In this paper, we propose a low-complexity blind estimator for the average noise power, average signal power, and signal-to-noise ratio (SNR) in millimeter-wave (mmWave) massive multi-antenna uplink systems. In particular, the proposed method is designed to operate using only a single received signal sample, without relying on pilot signals, iterative optimization, or multiple observations, and without requiring prior knowledge of the transmitted signal. By exploiting the inherent sparsity of mmWave channels in the beamspace domain, the estimator identifies noise-dominant components through a sorting-based procedure combined with a finite-difference criterion. This separation is further supported by the order statistics of noise power under Gaussian assumptions, enabling statistically grounded discrimination between signal and noise elements. The average noise power is estimated from the identified noise-only components, and the signal power and SNR are subsequently obtained through simple arithmetic operations. The proposed algorithm achieves low computational complexity and is well-suited for real-time implementation. To demonstrate its practical feasibility, a hardware-efficient very large-scale integration (VLSI) architecture is developed and implemented on a AMD-Xilinx Kintex UltraScale+ KCU116 Evaluation Kit, with corresponding field-programmable gate array (FPGA) results provided. The implementation exhibits low latency and sublinear scaling of hardware resource utilization with respect to the number of antennas, and enables parameter estimation within a duration shorter than a single symbol of conventional wireless systems. Simulation results verify that the proposed estimator achieves high estimation accuracy compared to existing single-sample-based methods.
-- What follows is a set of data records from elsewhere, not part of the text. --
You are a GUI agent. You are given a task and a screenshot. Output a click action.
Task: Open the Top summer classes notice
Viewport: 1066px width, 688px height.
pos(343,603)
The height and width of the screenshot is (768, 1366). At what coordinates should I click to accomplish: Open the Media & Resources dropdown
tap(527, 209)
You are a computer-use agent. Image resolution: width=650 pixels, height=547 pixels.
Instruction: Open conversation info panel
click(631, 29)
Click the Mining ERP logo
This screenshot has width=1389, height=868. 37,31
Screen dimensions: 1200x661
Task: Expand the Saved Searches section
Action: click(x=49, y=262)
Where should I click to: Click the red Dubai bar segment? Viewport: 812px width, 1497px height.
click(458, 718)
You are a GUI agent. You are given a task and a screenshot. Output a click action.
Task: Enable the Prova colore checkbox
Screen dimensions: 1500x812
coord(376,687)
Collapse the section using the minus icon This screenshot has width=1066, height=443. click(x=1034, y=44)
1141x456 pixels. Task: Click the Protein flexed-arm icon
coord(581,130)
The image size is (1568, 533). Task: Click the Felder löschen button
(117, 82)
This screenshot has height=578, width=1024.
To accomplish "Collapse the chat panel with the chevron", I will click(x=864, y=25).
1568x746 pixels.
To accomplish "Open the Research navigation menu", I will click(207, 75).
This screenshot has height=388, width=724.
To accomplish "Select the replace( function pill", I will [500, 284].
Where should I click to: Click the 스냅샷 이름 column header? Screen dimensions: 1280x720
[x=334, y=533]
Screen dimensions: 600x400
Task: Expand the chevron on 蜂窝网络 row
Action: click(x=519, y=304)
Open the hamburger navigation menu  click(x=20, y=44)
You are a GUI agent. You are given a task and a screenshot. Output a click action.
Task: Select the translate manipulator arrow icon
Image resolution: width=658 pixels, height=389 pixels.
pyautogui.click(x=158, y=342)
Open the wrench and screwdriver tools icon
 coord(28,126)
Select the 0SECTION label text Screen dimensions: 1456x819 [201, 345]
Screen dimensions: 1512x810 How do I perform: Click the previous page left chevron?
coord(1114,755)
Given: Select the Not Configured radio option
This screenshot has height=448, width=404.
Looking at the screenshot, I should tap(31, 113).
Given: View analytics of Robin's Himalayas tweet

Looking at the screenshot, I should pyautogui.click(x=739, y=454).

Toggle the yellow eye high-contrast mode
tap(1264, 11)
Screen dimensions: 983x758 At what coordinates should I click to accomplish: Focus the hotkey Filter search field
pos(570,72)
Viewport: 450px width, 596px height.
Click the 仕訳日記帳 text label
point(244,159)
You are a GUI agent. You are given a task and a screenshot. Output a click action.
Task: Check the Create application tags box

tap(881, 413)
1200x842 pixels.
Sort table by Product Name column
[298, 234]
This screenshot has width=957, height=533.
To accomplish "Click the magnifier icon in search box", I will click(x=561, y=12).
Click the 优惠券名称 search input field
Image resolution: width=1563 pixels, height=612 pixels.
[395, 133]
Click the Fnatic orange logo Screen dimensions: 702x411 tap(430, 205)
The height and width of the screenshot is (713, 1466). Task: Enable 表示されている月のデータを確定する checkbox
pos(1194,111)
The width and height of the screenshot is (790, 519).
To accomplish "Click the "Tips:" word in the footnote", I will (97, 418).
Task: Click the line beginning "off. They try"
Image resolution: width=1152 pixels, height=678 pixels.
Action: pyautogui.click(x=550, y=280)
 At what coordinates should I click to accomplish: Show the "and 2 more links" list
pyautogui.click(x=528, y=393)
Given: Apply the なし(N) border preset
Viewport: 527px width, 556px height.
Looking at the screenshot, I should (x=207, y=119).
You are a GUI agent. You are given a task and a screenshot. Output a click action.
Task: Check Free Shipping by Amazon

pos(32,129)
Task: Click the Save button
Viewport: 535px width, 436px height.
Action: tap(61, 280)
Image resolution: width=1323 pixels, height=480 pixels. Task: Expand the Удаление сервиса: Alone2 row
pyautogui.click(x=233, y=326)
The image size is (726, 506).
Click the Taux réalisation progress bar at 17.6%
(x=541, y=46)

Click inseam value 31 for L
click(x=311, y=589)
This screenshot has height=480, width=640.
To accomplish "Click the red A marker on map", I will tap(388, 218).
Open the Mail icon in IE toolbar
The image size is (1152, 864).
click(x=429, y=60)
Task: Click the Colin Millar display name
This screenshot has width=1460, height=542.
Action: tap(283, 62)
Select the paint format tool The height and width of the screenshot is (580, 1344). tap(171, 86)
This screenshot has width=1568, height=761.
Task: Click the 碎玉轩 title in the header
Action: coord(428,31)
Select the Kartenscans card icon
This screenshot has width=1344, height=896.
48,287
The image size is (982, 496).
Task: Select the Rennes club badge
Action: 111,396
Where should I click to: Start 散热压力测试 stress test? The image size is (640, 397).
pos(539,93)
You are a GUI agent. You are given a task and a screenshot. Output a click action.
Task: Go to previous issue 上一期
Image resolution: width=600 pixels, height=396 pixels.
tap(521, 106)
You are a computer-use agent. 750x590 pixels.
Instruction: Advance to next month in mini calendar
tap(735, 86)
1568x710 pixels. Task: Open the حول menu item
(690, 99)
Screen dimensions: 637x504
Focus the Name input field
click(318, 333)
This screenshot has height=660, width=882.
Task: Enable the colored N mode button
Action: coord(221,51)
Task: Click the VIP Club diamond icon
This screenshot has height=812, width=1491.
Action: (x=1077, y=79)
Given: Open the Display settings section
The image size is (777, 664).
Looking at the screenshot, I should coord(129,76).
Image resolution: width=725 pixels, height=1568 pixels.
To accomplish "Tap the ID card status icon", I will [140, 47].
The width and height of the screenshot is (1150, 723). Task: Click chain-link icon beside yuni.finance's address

翻译：本文提出一种用于毫米波（mmWave）大规模多天线上行链路系统的低复杂度盲估计器，可同时估计平均噪声功率、平均信号功率及信噪比（SNR）。具体而言，该方法仅需单个接收信号样本即可运行，无需依赖导频信号、迭代优化或多观测数据，亦不要求发射信号的先验知识。通过利用毫米波信道在波束空间域固有的稀疏性，该估计器采用基于排序的流程结合有限差分准则识别噪声主导分量。该分离过程进一步得到高斯假设下噪声功率次序统计量的支撑，从而实现对信号与噪声元素具备统计基础的区分。平均噪声功率由识别出的纯噪声分量估计得到，而信号功率与信噪比则通过简单算术运算获得。所提算法计算复杂度低，非常适用于实时实现。为验证其实用可行性，本文开发了一种硬件高效的超大规模集成（VLSI）架构，并在AMD-Xilinx Kintex UltraScale+ KCU116评估套件上实现，同时给出了相应的现场可编程门阵列（FPGA）结果。该实现展现出低延迟特性，且硬件资源利用率随天线数量呈次线性增长，参数估计时长优于传统无线系统的单符号周期。仿真结果验证，与现有基于单样本的方法相比，所提估计器具有更高的估计精度。